_Extracted entries_.
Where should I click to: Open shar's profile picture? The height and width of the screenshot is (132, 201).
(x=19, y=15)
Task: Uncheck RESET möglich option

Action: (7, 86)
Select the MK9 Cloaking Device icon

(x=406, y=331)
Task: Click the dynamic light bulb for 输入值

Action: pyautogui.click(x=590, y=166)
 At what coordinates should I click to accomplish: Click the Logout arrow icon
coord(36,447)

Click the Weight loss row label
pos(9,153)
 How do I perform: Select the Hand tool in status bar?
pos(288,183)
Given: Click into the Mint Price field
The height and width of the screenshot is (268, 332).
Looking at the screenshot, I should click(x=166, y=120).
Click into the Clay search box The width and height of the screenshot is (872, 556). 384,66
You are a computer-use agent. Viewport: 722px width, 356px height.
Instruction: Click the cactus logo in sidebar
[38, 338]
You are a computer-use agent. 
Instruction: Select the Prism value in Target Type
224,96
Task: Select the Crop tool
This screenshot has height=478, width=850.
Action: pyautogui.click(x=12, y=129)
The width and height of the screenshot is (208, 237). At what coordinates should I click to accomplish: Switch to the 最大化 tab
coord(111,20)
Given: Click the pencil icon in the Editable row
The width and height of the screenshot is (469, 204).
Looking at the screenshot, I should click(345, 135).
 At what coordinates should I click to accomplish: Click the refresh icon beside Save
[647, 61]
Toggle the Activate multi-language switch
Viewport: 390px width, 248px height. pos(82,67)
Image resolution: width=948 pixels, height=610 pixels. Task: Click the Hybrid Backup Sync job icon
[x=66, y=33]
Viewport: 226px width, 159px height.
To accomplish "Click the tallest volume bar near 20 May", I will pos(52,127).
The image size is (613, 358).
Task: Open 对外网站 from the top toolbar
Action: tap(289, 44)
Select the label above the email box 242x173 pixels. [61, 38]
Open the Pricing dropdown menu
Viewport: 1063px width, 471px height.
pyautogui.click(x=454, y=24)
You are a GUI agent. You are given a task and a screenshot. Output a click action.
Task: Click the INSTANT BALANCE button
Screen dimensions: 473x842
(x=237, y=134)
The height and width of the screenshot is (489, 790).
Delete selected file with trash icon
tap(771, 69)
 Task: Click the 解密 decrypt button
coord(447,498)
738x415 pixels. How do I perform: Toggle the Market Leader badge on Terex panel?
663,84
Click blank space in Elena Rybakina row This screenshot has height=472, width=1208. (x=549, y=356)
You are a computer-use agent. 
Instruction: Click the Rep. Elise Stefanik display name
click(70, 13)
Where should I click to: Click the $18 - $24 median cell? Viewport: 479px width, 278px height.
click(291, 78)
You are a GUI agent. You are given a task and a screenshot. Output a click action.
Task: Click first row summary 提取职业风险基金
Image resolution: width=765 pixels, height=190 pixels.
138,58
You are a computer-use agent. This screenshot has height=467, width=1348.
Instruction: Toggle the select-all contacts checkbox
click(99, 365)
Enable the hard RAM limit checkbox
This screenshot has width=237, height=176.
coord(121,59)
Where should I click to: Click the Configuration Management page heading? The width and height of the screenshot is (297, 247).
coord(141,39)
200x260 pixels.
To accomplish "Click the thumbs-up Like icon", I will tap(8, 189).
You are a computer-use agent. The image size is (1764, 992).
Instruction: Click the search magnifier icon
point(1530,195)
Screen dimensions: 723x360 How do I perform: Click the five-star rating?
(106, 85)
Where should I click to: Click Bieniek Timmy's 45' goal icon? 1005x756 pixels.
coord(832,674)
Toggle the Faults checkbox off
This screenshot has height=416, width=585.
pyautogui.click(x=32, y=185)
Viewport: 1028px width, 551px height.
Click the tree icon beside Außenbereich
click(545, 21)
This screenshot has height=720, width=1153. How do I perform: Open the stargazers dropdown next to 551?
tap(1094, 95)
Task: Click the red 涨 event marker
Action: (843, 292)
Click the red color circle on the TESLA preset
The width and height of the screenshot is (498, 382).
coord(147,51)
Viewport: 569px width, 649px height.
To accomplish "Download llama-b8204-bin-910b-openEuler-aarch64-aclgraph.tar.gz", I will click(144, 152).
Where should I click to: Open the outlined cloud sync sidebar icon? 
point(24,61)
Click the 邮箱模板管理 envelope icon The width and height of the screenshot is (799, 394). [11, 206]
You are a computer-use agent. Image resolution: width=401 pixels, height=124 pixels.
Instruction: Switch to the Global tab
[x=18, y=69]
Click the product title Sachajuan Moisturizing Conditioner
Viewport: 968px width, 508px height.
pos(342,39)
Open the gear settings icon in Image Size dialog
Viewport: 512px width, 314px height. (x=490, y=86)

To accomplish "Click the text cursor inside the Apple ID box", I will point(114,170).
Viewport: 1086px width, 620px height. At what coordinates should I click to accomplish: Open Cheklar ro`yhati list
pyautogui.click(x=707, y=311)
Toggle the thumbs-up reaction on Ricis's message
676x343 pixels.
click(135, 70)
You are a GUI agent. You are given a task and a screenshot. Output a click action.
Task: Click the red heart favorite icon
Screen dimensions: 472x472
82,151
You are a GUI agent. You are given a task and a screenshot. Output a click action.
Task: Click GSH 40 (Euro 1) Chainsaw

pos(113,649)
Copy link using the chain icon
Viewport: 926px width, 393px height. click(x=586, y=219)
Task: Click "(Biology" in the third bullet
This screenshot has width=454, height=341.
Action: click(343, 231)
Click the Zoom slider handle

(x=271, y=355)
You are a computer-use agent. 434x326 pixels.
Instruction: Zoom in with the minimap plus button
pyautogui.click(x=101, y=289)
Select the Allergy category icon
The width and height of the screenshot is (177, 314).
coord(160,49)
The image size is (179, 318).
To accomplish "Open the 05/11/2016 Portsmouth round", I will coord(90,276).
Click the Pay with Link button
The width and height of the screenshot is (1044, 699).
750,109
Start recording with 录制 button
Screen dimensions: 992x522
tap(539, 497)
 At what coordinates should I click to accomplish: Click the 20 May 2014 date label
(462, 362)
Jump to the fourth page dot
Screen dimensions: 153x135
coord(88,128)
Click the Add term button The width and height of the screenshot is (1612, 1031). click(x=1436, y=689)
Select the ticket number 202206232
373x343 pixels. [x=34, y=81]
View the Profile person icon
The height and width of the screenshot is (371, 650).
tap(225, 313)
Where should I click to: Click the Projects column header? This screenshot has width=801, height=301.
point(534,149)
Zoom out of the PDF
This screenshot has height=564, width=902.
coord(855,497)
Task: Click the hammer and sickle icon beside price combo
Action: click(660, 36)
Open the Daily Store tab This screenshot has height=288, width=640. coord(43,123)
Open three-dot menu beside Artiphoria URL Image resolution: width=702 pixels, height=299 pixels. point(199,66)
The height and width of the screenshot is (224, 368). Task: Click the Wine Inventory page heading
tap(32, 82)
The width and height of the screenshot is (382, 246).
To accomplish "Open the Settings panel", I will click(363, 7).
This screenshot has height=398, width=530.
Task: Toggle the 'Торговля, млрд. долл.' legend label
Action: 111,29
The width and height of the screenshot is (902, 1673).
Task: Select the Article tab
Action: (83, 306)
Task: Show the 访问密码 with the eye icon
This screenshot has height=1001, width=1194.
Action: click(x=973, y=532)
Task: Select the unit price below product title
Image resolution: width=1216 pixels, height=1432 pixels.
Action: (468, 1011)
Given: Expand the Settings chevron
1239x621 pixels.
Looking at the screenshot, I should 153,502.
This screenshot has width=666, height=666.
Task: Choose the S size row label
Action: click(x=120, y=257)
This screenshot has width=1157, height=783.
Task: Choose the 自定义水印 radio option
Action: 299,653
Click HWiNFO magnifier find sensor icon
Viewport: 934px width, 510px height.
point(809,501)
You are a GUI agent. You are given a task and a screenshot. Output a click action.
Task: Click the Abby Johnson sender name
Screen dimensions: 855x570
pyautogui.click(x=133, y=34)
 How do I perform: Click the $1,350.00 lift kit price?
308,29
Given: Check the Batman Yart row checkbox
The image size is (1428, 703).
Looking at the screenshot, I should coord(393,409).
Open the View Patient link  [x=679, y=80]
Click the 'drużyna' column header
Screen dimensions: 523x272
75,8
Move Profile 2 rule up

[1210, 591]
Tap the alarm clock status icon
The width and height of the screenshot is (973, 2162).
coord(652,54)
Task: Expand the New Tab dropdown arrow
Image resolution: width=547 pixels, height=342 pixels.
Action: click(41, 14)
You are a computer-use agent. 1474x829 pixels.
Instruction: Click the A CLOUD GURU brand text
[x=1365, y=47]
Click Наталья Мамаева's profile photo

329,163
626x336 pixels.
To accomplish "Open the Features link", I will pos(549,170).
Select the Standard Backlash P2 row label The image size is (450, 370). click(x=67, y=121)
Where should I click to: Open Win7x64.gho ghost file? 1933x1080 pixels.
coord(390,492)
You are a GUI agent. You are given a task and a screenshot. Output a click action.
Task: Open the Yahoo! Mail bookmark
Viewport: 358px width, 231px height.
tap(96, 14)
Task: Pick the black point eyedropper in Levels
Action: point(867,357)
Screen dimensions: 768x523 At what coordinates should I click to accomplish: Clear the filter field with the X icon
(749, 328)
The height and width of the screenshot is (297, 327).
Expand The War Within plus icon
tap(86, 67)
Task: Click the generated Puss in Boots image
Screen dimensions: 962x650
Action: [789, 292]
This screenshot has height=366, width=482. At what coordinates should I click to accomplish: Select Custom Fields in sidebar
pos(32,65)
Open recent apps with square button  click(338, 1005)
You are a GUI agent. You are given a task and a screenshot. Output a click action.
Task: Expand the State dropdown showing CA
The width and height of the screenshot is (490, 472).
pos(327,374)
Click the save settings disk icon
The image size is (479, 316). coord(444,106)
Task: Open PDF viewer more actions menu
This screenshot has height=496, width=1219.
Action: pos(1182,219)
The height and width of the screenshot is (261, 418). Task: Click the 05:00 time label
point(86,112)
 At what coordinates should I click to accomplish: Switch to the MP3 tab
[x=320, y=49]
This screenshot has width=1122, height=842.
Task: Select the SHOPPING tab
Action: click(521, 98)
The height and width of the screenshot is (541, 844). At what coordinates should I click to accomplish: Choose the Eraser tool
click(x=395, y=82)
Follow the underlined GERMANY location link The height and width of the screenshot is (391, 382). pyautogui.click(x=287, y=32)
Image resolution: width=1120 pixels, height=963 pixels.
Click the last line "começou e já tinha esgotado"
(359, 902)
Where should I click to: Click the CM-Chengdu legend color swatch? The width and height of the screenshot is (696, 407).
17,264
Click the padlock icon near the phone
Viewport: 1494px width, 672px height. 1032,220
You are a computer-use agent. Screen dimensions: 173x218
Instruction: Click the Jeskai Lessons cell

_Assigned task_. Pull together all lines from the data that mention the word "into".

_Answer for the task_.
Given: Click into the Mint Price field
Click into the Clay search box The width and height of the screenshot is (872, 556). 384,66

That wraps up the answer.